LERICI – A settant’anni dal naufragio del transatlantico Andrea Doria, il Comune di Lerici renderà omaggio ai marittimi lericini che, nella notte tra il 25 e il 26 luglio 1956, contribuirono al salvataggio di centinaia di passeggeri durante una delle più grandi operazioni di soccorso nella storia della navigazione.
Sabato 25 luglio, alle 12.00, nel Palazzo Comunale, si terrà la cerimonia di collocazione della targa commemorativa dedicata ai marittimi lericini imbarcati sull’Andrea Doria, molti dei quali soci della Società Marittima di Mutuo Soccorso di Lerici. Realizzata dalla Società Marittima di Mutuo Soccorso in occasione del Premio “Marittima alla Solidarietà in Mare 2025”, dopo la consegna al Comune avvenuta lo scorso dicembre, troverà ora una collocazione permanente all’interno del Palazzo Comunale.

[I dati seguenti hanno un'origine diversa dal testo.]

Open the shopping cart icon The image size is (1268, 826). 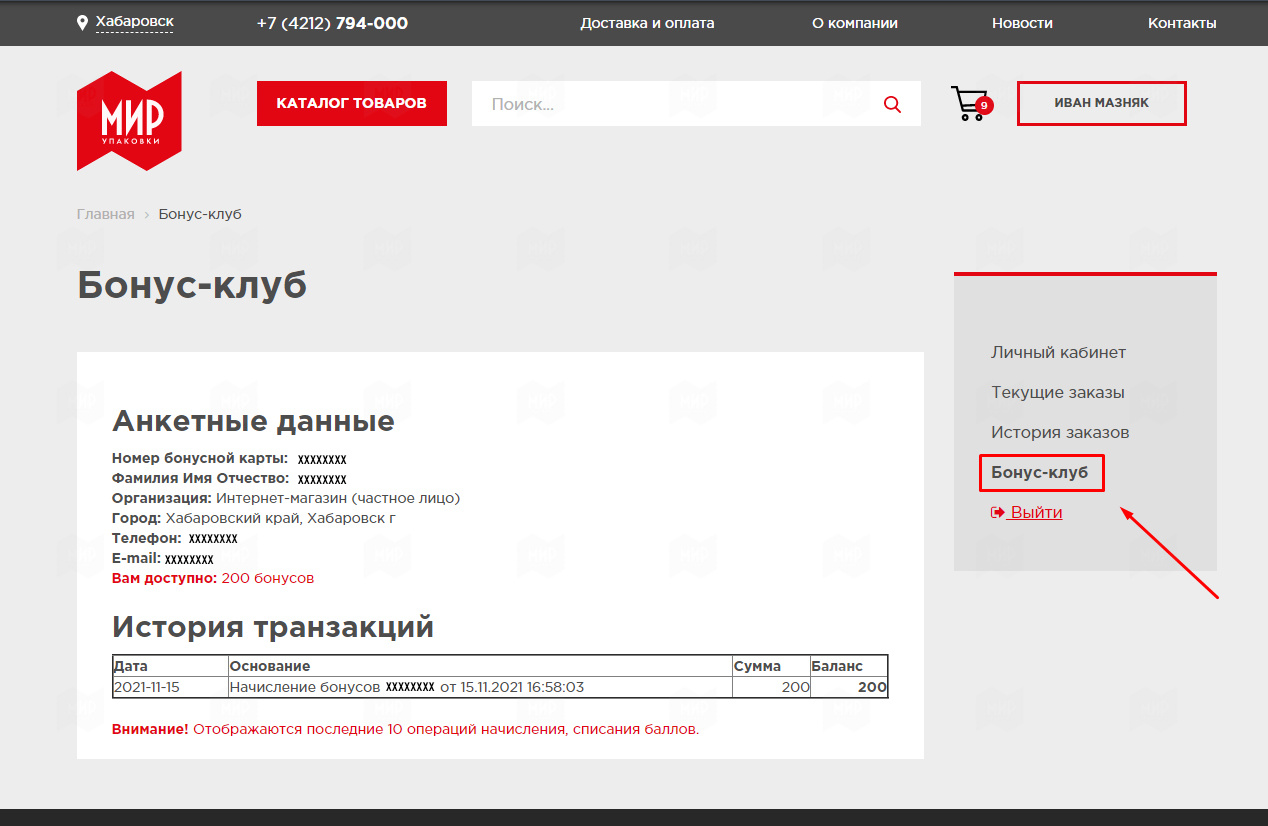[x=967, y=104]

“È un gesto semplice ma importante – dichiara il sindaco Marco Russo – perché ci permette di custodire e tramandare una pagina significativa della nostra storia. Quei marittimi lericini, con competenza, coraggio e spirito di servizio, contribuirono a salvare centinaia di vite umane. Ricordarli significa rendere omaggio a persone che hanno saputo rappresentare al meglio i valori della nostra comunità e della tradizione marinara di Lerici”. “Quello dell’Andrea Doria è considerato il più grande salvataggio della storia della navigazione, con quasi 1.700 persone tratte in salvo grazie all’impegno e alla professionalità dell’equipaggio coordinato dal comandante Piero Calamai, tra cui i marittimi lericini” sottolinea il presidente della Società Marittima di Mutuo Soccorso, Bernardo Ratti che continua: “Un atto doveroso per uomini che seppero affrontare una tragedia con straordinario senso del dovere”.

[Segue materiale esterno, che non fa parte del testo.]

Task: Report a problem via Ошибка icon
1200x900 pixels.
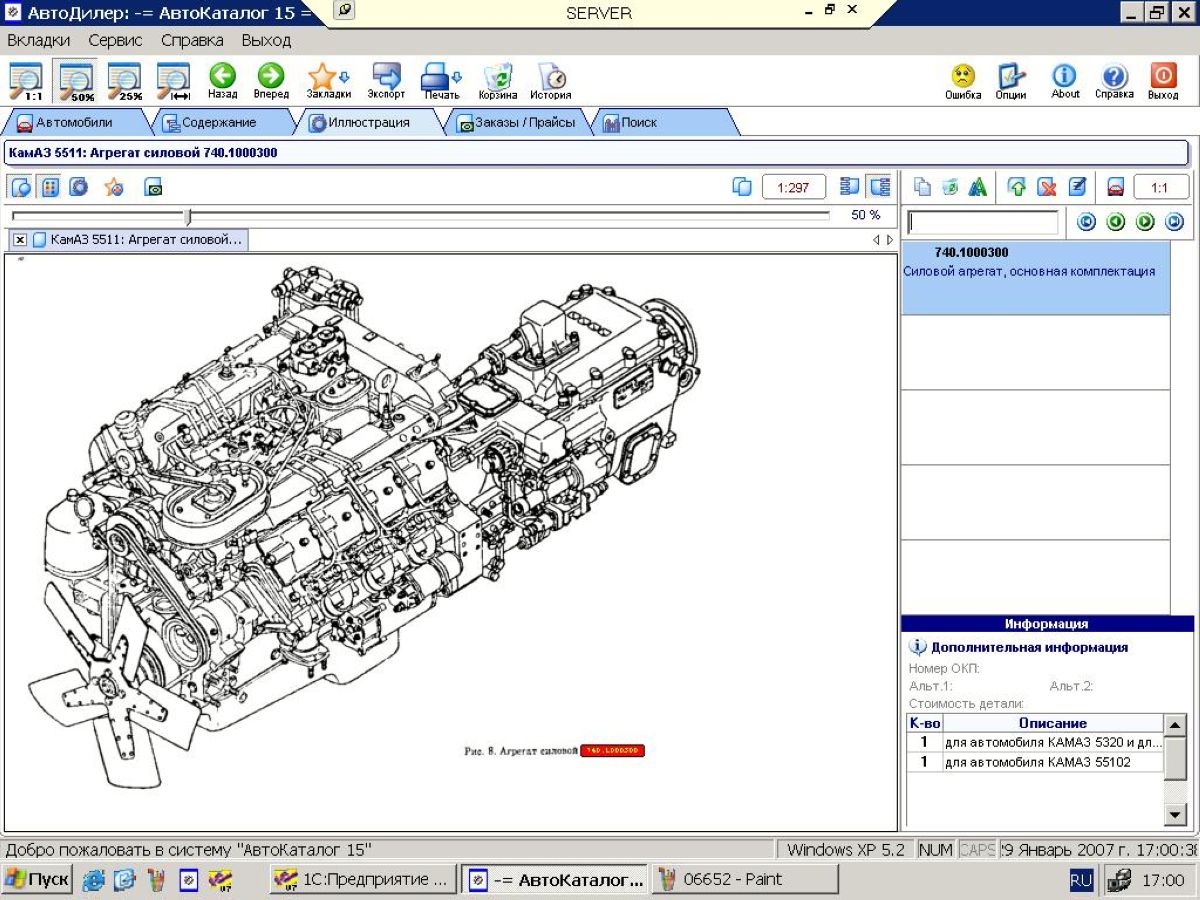Action: (963, 77)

Il naufragio dell’Andrea Doria, provocato dalla collisione con la nave svedese Stockholm, costò la vita a 54 persone e segnò profondamente la storia della navigazione del Novecento.
La successiva ricostruzione dei fatti accertò come il comandante Piero Calamai e l’equipaggio della nave italiana avessero operato con grande professionalità, facendo tutto il possibile per limitare le conseguenze della tragedia. “La collocazione della targa rappresenta un segno concreto di riconoscenza verso quei marittimi e un tributo alla lunga tradizione marinara di Lerici, che continua a essere uno degli elementi più profondi dell’identità della comunità” conclude Russo.